Source extract:
──────────────────────────────
22. Undercover Punk - December 28, 2009

FCM, you’re right about the numbers. It is inarguable that, for *most women* in the world, there is NO SUCH FUCKING THING as choosing who one spends their time with or who she has sex with. However, I think there’s a very important distinction between *most women* and the women in the Plan B commercial who appear to be both affluent and to have immediate access to highly restricted “birth control” methods– in short, these these appear to be very privileged women (maybe even with health insurance?). In terms of emotional coercion, they may be brainwashed by compulsory, essentialist heterosexuality; they may even believe that nothing less than a penis could truly satisfy their sexual cravings. All the same, CONTEXT plays a crucial role in female agency. I don’t think that questioning the choices and/or the responsibility for their situation is quite the same as blaming-the-victim.

23. Undercover Punk - December 28, 2009

Oh shit, I wasn’t done with that comment and now I’m going to get in trouble. Sorry.

factcheckme - December 28, 2009

UP, dirt specifically said that het women deserve what they get. and this article was about rape and unwanted pregnancy, and how the commercials do *not* in fact paint an accurate picture of who is going to be needing, and using, emergency contraceptives. i had hoped that dirt would come back and clarify whether thats what she meant, and she still might. but i thought a response to that idea was absolutely required.

24. Undercover Punk - December 28, 2009

Absolutely. Deserving is not a word I would EVER use. “Relative” or comparative agency and any corresponding responsibility it may bring privileged women is entirely different than being DESERVING of men’s dehumanizing treatment– which women certainly are not. Ever.

factcheckme - December 29, 2009

sorry UP, but i am still not buying it. i do not accept that “agency” and “responsibility” have any place in a discussion of rape, unless you are talking about MENS agency, and MENS responsibility. and there is so little difference between heterosexual “sex” and rape in a rape culture where men define what constitutes “consent” even as they learn from the day they are born that they are sexually entitled to womens bodies, that i dont think you can even properly adress female agency or responsibility in the context of “consensual” sex either. much of the time women do what they need to do, to survive. and that includes having regular vaginal sex with men, up to and including being raped by them in many cases. and i am NOT willing to discuss womens survival in a mans world that literally uses women as objects, in terms of women’s “agency.” that goes for relatively “privileged” women too. how is that *not* blaming the victim?

just being there isnt evidence of a womans “agency” and its also not the proximate cause of sexual violence men heap upon us. our being there might be one of many causes in fact, as in “well if she wasnt there, it wouldnt have happened!” if it had been tuesday instead of wednesday, if she had slept in that day instead of going to the market etc. but its not the proximate cause. the proximate cause of mens sexual violence is men deciding to be sexually violent, and then being sexually violent. and that has to include, i think, men demanding (or even assuming, with or without considering) that it will be WOMEN who will take all the risk when they are in sexual relationships, with men.
──────────────────────────────
Your goal: Reproduce the comment thread word for word, beginning at the words "factcheckme - December 28, 2009" and stopping after "was absolutely required.".

Records provided:
──────────────────────────────
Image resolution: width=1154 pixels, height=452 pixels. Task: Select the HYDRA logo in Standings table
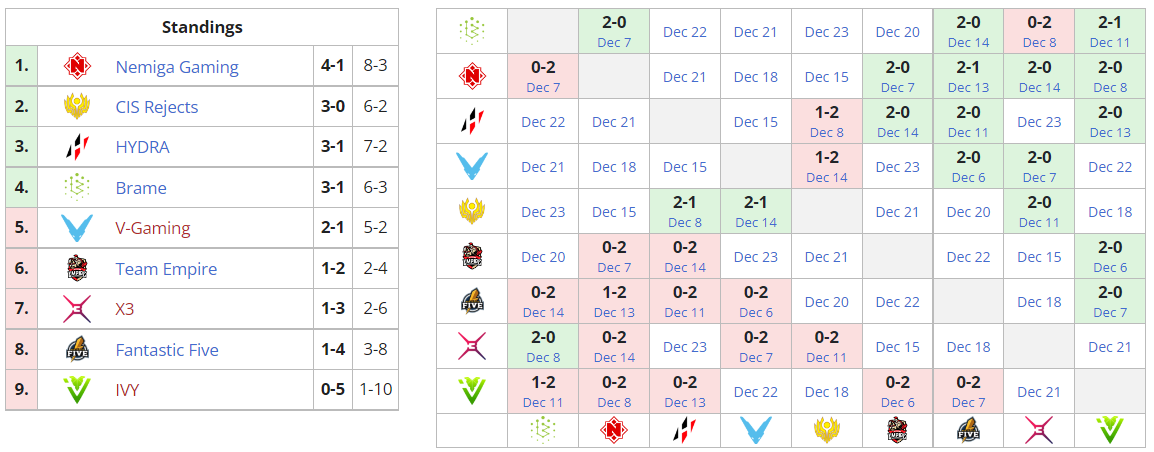tap(77, 147)
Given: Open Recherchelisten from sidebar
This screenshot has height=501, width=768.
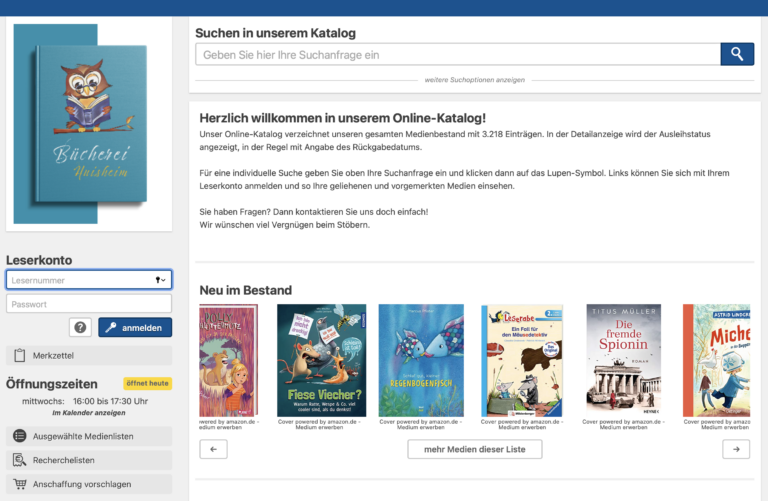Looking at the screenshot, I should [x=89, y=460].
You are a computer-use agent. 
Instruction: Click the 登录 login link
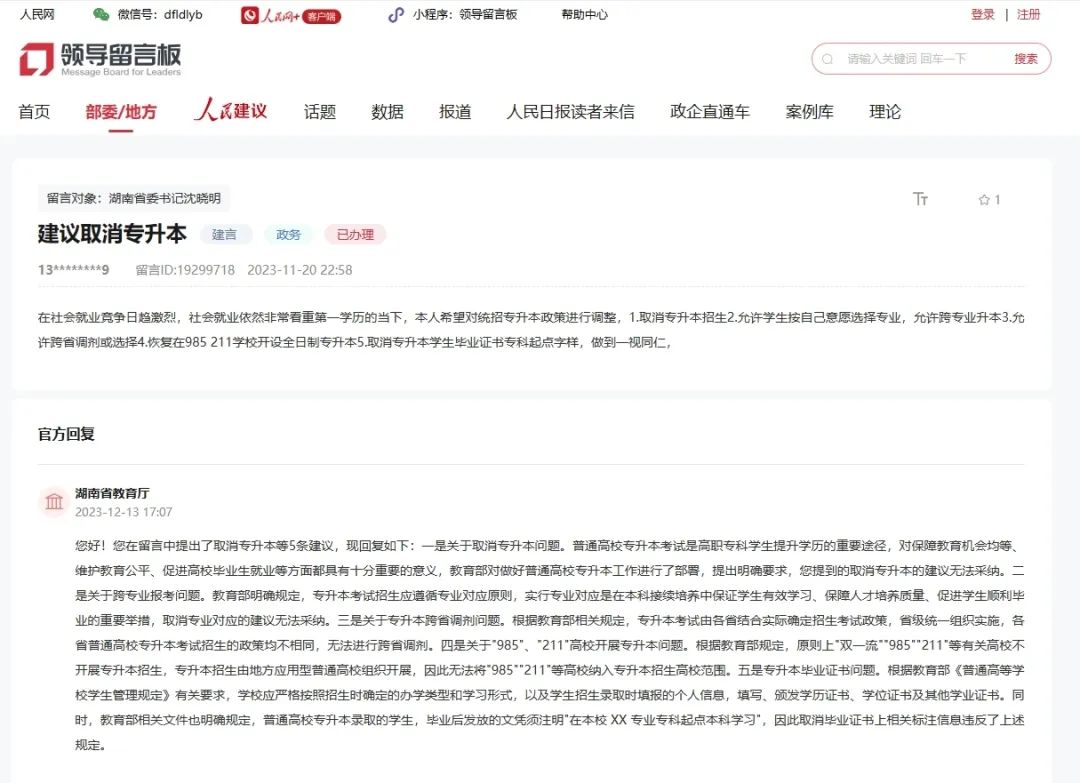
──────────────────────────────
Response area:
factcheckme - December 28, 2009

UP, dirt specifically said that het women deserve what they get. and this article was about rape and unwanted pregnancy, and how the commercials do *not* in fact paint an accurate picture of who is going to be needing, and using, emergency contraceptives. i had hoped that dirt would come back and clarify whether thats what she meant, and she still might. but i thought a response to that idea was absolutely required.